▶ TASK STATEMENT
Your output should reproduce each entry exactly, with none of its pictures.

(Beginning of SOURCE MATERIAL)

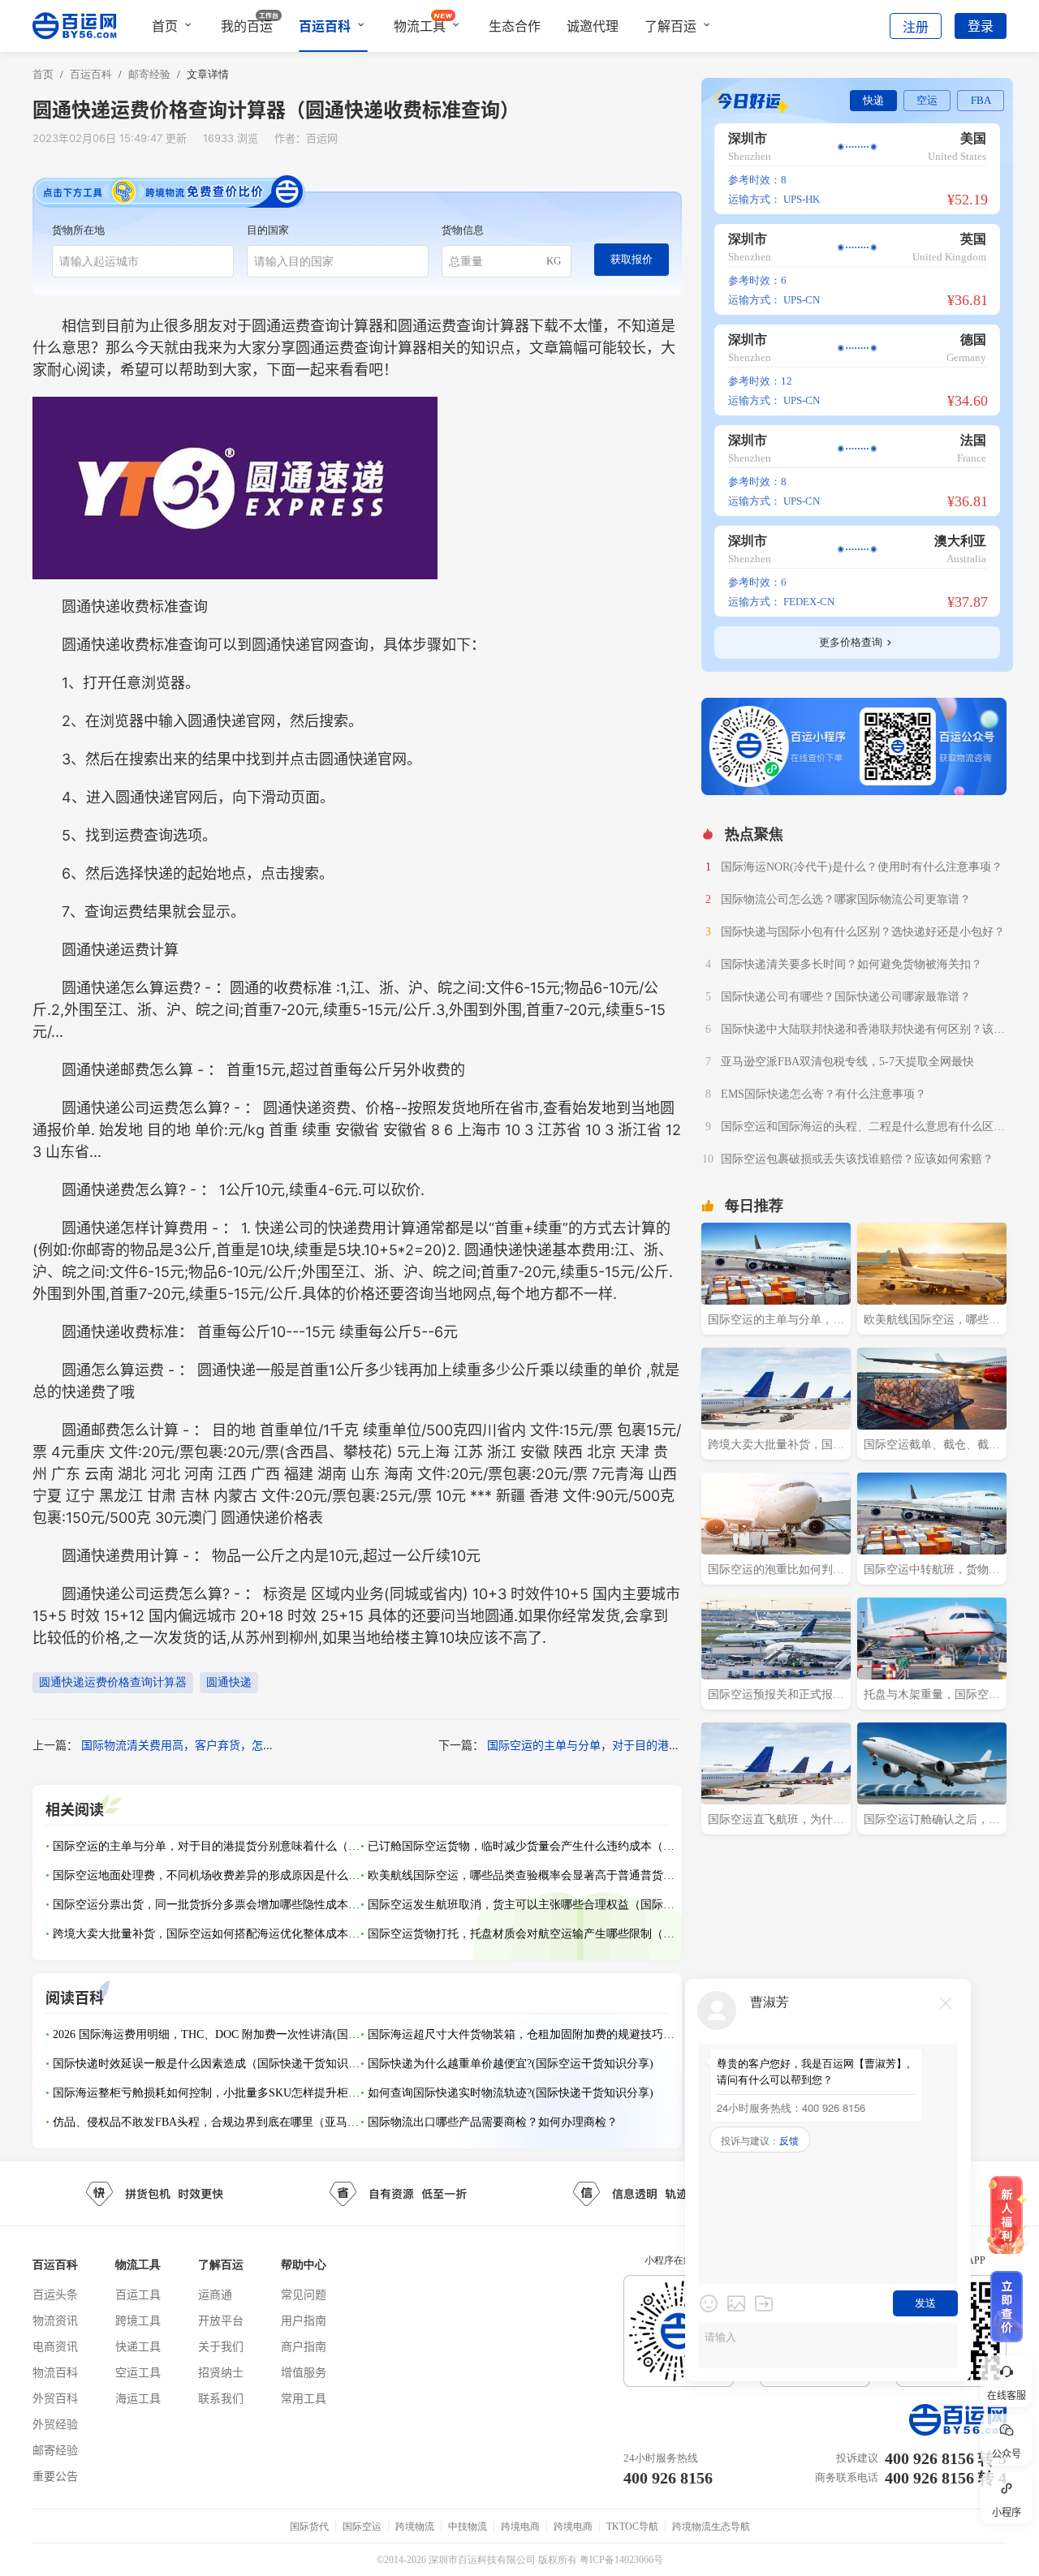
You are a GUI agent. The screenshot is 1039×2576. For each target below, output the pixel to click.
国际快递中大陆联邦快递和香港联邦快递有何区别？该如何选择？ (863, 1031)
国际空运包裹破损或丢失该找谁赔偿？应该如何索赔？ (857, 1159)
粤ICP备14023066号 (621, 2559)
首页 (165, 26)
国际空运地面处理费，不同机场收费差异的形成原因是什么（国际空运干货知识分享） (207, 1875)
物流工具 (420, 26)
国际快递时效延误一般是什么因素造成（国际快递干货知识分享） (207, 2064)
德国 (973, 339)
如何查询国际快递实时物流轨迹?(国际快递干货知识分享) (510, 2093)
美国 (973, 138)
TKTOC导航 (632, 2526)
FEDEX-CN (808, 602)
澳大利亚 (960, 541)
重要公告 (55, 2476)
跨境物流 (414, 2526)
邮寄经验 (55, 2450)
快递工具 (138, 2346)
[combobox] (143, 261)
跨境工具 (138, 2320)
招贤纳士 (221, 2372)
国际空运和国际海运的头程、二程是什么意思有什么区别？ (857, 1128)
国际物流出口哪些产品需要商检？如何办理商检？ (493, 2122)
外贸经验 (55, 2424)
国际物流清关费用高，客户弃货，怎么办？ (189, 1745)
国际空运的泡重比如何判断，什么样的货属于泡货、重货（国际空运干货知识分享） (776, 1571)
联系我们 (221, 2398)
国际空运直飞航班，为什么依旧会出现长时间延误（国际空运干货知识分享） (776, 1821)
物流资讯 (55, 2320)
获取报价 (631, 259)
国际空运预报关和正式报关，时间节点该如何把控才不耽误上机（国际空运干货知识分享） (776, 1696)
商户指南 (303, 2346)
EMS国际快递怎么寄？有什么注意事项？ (823, 1094)
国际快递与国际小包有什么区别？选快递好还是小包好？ (863, 932)
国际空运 (362, 2526)
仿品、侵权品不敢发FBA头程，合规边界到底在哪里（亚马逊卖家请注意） (207, 2122)
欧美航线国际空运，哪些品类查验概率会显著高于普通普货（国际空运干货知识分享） (522, 1875)
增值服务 (303, 2372)
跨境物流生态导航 (711, 2526)
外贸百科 (55, 2398)
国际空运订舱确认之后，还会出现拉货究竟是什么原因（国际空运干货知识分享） (932, 1821)
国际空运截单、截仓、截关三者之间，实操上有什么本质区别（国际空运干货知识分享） (932, 1447)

(End of SOURCE MATERIAL)

▶ ANSWER TO THIS TASK
You are a GUI agent. The screenshot is 1039×2576. For each target below, output the pixel to click.
国际快递中大陆联邦快递和香港联邦快递有何区别？该如何选择？ (863, 1031)
国际空运包裹破损或丢失该找谁赔偿？应该如何索赔？ (857, 1159)
粤ICP备14023066号 (621, 2559)
首页 (165, 26)
国际空运地面处理费，不同机场收费差异的形成原因是什么（国际空运干货知识分享） (207, 1875)
物流工具 (420, 26)
国际快递时效延误一般是什么因素造成（国际快递干货知识分享） (207, 2064)
德国 (973, 339)
如何查询国际快递实时物流轨迹?(国际快递干货知识分享) (510, 2093)
美国 (973, 138)
TKTOC导航 (632, 2526)
FEDEX-CN (808, 602)
澳大利亚 (960, 541)
重要公告 (55, 2476)
跨境物流 (414, 2526)
邮寄经验 (55, 2450)
快递工具 (138, 2346)
[combobox] (143, 261)
跨境工具 (138, 2320)
招贤纳士 (221, 2372)
国际空运和国际海运的头程、二程是什么意思有什么区别？ (857, 1128)
国际物流出口哪些产品需要商检？如何办理商检？ (493, 2122)
外贸经验 (55, 2424)
国际物流清关费用高，客户弃货，怎么办？ (189, 1745)
国际空运的泡重比如何判断，什么样的货属于泡货、重货（国际空运干货知识分享） (776, 1571)
联系我们 (221, 2398)
国际空运直飞航班，为什么依旧会出现长时间延误（国际空运干货知识分享） (776, 1821)
物流资讯 (55, 2320)
获取报价 (631, 259)
国际空运预报关和正式报关，时间节点该如何把控才不耽误上机（国际空运干货知识分享） (776, 1696)
商户指南 (303, 2346)
EMS国际快递怎么寄？有什么注意事项？ (823, 1094)
国际快递与国际小包有什么区别？选快递好还是小包好？ (863, 932)
国际空运 (362, 2526)
仿品、侵权品不敢发FBA头程，合规边界到底在哪里（亚马逊卖家请注意） (207, 2122)
欧美航线国际空运，哪些品类查验概率会显著高于普通普货（国际空运干货知识分享） (522, 1875)
增值服务 (303, 2372)
跨境物流生态导航 (711, 2526)
外贸百科 (55, 2398)
国际空运订舱确认之后，还会出现拉货究竟是什么原因（国际空运干货知识分享） (932, 1821)
国际空运截单、截仓、截关三者之间，实操上有什么本质区别（国际空运干货知识分享） (932, 1447)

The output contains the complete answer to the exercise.